The report also called on the FDA to require more information from manufacturers about the ingredients in their products. “There is a real lack of information that FDA needs,” Ms. Shames said. “Herbal products are not registered by the companies that produce them, and companies are not required to tell FDA what product they sell.”
Also, under current law, manufacturers are the ones to decide whether an ingredient is “generally recognized as safe,” and thus exempt from the laws that govern pharmaceutical products, she said. The report asks that the FDA take part in this responsibility, by clarifying the evidence needed to document an ingredient’s safety and the methodology necessary to establish that safety.
The agency should also increase its efforts to educate the public about the safety of supplements, the report concluded. “People think all these products are safe and approved by the FDA, and of course, this isn’t the case,” Ms. Shames said.
The report didn’t even touch on manufacturing issues, which are controlled by a set of laws that until recently left manufacturing oversight to the companies, with little government regulation. In 2007, the FDA finalized its Good Manufacturing Practice regulations, which will require quality control measures for all domestic manufacturers and foreign manufacturers that distribute in the United States. But the law is being phased in by company size, with the smallest companies having until June 2010 to come into full compliance.

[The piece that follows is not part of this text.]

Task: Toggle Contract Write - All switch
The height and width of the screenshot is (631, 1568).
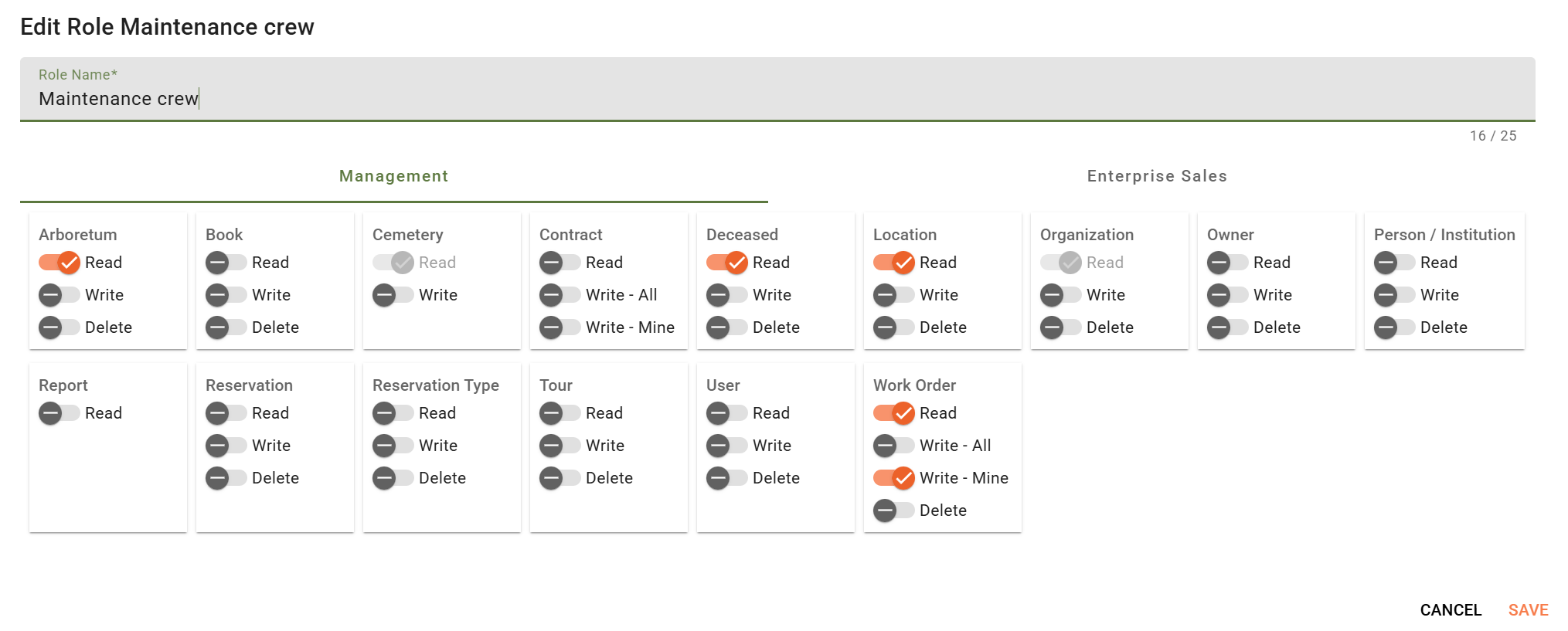Action: click(x=560, y=295)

In an interview, Dr. David Riley, founder of the Integrative Medicine Institute in Santa Fe, N.M., said that in order to reduce the risk of getting a contaminated or placebo product, he currently relies on his own experience and some assumptions about quality practices. “I generally assume that the products made in Europe, especially in Germany, tend to be more reliable and have a higher manufacturing standard, but I don’t really know that’s true.